The shocking fire at Paris’ beloved Cathedral of Notre Dame reminds us that even a massive limestone building can burn down.

According to General Jean-Claude Gallet, the Paris fire chief, the fire started in the cathedral’s attic. A space seldom seen by visitors, the attic is hidden above the soaring stone arches visible from the floor, crisscrossed by giant timber trusses that add structural integrity to the cathedral. Once a bone-dry network of timbers catches fire, the blaze is almost impossible to extinguish.

The tragedy points to the special vulnerability of old church buildings. In Paris, the fire at Notre Dame destroyed the spire and most of the roof within an hour. Fortunately, the two massive bell towers were spared, at least one of the stained glass windows survived and much of the cathedral’s art was carried outside by firefighters. But the fire is heartbreaking for Parisians and the millions of tourists who have admired the soaring Gothic cathedral.

In Gloucester, Massachusetts, the 19thcentury Trinity Congregational Church was to be repainted in 1979. In order to keep lead-paint dust from blowing around the church’s closely built neighborhood, the painters chose to melt off the old paint with blowtorches instead of scraping it off. The building caught fire and burned to the ground within minutes. Three years ago, a historic Serbian Orthodox church in Manhattan was destroyed by a four-alarm fire that required 168 firefighters to put it out.

“The whole roof is a wooden truss,” one of the New York firefighters said. “It’s gone.”

When you combine ancient webs of timber and a large volume of open space, you have the ideal situation for a raging inferno. Between 2007 and 2011, about 31 American congregations burned weekly, according to an estimate by the National Fire Protection Association.

“These cathedrals and houses of worship are built to burn. If they weren’t houses of worship, they’d be condemned,” said Vincent Dunn, a fire consultant and former New York City fire chief.

Retrofitting historic buildings to meet today’s fire safety codes without damaging their historic fabric is notoriously difficult. “Fire Safety Retrofitting in Historic Buildings,” published by the U.S. Department of the Interior’s Advisory Council on Historic Preservation and the General Services Administration in 1989, does offer guidelines.

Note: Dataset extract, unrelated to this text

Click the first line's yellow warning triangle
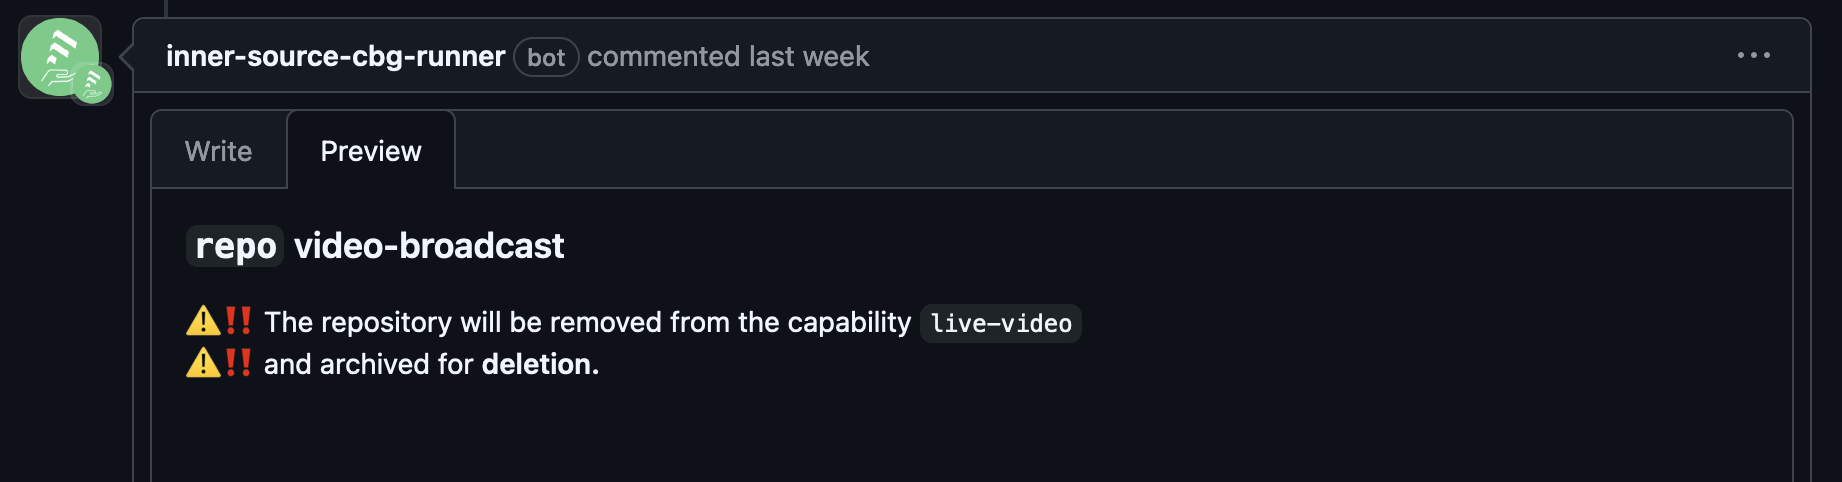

“Fire safety improvements support historic preservation objectives, as such improvements ultimately will protect the property from extensive damage in a fire incident,” the report states. “In most cases these improvements can be accomplished without significantly altering the historic features of the property.” Like most documents of its kind, it offers general information, but no cost estimates.

The installation of passive fire suppression materials, sprinkler systems and smoke detectors might not have saved Notre Dame, Trinity Congregational or Manhattan’s Serbian Orthodox Church, but they might have mitigated the damage. However, many small congregations do not have the funds required for such measures.

Notre Dame, however, belongs to the French government, as do all churches, temples and synagogues in that country built before 1905. Hopefully, some of the $680 millionFrench billionaires have pledged to the rebuilding initiative will cover a variety of fire safety improvements.